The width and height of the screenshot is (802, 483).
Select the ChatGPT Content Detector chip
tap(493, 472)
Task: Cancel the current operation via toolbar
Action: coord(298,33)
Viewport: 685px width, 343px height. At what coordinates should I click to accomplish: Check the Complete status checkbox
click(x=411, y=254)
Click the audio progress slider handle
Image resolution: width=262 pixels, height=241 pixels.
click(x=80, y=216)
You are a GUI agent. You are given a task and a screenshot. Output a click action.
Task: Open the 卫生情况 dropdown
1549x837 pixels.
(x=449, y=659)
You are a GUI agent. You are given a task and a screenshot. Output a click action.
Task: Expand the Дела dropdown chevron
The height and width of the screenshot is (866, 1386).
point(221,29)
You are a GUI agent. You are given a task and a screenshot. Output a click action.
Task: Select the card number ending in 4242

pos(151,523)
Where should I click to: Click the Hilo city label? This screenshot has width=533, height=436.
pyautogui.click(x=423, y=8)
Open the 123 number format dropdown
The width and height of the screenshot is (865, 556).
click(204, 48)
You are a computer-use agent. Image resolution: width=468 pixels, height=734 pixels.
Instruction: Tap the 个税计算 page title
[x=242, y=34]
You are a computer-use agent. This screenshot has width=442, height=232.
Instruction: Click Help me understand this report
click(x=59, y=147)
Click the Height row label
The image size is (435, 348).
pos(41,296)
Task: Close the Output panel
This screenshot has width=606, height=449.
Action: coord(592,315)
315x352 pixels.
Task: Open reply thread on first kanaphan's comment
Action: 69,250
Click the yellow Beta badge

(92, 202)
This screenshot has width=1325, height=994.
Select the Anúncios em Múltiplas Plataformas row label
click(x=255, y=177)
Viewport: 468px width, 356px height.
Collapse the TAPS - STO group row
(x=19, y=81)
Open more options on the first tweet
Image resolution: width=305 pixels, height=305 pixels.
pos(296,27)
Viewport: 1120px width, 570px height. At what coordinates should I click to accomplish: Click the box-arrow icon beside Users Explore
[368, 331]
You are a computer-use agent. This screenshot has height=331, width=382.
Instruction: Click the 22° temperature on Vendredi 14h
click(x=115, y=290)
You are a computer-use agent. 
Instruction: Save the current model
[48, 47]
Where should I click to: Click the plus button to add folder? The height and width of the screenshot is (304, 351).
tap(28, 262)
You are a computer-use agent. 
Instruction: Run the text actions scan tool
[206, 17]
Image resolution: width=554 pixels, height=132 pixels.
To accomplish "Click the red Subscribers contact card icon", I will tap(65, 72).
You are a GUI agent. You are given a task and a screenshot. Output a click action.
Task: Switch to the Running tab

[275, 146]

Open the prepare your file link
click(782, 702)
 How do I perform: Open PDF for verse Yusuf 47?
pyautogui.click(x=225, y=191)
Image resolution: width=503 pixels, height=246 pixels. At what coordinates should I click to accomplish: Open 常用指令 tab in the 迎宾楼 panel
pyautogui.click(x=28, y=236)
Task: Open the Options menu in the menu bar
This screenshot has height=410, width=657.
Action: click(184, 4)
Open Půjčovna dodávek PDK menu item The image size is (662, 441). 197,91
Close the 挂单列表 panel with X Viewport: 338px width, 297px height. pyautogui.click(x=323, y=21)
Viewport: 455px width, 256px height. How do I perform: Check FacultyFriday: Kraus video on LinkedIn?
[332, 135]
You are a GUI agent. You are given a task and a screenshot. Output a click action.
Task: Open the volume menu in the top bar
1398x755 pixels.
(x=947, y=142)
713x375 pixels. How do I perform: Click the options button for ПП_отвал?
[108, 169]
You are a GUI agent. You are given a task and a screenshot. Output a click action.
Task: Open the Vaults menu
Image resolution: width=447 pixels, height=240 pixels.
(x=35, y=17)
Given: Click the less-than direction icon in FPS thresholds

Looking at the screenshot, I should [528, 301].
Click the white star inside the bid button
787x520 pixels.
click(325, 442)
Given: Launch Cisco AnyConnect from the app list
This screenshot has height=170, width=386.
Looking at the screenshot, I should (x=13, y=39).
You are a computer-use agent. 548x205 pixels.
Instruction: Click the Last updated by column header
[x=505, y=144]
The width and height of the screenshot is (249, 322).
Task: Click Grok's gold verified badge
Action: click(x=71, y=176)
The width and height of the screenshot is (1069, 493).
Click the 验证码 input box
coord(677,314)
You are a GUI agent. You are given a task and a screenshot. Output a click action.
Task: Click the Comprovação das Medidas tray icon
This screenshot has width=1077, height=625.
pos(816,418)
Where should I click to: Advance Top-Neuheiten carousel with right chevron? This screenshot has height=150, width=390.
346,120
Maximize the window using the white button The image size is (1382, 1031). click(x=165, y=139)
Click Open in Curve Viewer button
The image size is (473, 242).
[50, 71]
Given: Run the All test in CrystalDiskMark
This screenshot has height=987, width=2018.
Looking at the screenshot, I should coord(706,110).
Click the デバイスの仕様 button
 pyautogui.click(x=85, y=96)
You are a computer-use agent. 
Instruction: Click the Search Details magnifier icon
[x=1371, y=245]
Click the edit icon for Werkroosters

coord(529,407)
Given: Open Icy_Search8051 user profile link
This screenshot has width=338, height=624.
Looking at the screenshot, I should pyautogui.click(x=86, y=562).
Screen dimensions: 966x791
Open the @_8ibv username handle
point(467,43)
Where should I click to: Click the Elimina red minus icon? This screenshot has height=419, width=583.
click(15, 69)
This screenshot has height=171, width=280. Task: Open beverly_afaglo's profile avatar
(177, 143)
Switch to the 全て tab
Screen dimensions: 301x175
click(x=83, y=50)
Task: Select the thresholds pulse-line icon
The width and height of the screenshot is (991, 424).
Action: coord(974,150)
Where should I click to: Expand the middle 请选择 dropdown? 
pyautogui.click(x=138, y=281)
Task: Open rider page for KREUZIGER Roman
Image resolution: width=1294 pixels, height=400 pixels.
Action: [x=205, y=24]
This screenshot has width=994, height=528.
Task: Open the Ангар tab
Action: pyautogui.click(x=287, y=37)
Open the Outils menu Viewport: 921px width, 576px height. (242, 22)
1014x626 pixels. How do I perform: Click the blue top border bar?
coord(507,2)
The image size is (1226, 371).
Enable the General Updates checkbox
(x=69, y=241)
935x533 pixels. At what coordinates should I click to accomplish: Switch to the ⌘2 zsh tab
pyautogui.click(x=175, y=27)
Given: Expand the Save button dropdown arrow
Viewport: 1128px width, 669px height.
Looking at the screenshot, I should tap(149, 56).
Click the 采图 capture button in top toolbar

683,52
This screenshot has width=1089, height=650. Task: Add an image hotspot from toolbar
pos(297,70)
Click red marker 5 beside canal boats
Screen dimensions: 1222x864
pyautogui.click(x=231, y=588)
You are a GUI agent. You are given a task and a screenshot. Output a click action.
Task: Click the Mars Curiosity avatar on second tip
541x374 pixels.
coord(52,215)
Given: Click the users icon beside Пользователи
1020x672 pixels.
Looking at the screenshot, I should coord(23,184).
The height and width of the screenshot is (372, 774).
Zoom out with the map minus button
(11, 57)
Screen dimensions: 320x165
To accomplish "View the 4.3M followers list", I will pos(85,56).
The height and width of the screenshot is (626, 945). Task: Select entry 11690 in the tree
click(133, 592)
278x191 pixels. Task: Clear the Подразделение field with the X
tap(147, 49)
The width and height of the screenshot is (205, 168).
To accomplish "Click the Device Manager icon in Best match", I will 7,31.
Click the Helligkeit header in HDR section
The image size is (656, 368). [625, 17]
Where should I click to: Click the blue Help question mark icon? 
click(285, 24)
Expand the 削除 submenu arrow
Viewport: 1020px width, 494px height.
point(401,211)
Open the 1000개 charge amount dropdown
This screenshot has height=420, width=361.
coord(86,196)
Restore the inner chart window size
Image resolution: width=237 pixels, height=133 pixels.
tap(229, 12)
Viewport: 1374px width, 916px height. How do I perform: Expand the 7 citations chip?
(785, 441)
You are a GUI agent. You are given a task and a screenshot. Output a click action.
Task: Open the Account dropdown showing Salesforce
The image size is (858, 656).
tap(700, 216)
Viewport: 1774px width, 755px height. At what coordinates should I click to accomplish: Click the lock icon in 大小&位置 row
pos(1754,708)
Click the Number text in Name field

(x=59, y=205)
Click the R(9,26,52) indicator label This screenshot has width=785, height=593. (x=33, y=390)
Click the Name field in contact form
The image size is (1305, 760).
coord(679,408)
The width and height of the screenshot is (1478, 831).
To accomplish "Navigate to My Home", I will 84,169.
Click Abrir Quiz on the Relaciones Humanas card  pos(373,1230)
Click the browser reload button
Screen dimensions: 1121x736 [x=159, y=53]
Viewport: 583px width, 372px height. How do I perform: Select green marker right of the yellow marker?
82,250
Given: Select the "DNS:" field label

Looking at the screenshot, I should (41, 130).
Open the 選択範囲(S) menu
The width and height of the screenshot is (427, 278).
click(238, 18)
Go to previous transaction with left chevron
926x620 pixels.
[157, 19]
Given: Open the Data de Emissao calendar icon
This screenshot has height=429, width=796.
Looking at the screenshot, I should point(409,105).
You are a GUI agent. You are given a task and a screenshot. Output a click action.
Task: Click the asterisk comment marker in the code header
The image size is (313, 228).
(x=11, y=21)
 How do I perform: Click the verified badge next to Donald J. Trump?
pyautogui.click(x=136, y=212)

- - - - - - -

◆ WHAT THE EXERCISE ASKS ◆
Lay out the lines above as a numbered list, starting with the line containing "Given: Click the users" and going through the line containing "tap(229, 12)". Omit any blank lines.

◆ TASK RESPONSE ◆
1. Given: Click the users icon beside Пользователи
2. 1020x672 pixels.
3. Looking at the screenshot, I should coord(23,184).
4. The height and width of the screenshot is (372, 774).
5. Zoom out with the map minus button
6. (11, 57)
7. Screen dimensions: 320x165
8. To accomplish "View the 4.3M followers list", I will pos(85,56).
9. The height and width of the screenshot is (626, 945). Task: Select entry 11690 in the tree
10. click(133, 592)
11. 278x191 pixels. Task: Clear the Подразделение field with the X
12. tap(147, 49)
13. The width and height of the screenshot is (205, 168).
14. To accomplish "Click the Device Manager icon in Best match", I will 7,31.
15. Click the Helligkeit header in HDR section
16. The image size is (656, 368). [625, 17]
17. Where should I click to: Click the blue Help question mark icon? 
18. click(285, 24)
19. Expand the 削除 submenu arrow
20. Viewport: 1020px width, 494px height.
21. point(401,211)
22. Open the 1000개 charge amount dropdown
23. This screenshot has height=420, width=361.
24. coord(86,196)
25. Restore the inner chart window size
26. Image resolution: width=237 pixels, height=133 pixels.
27. tap(229, 12)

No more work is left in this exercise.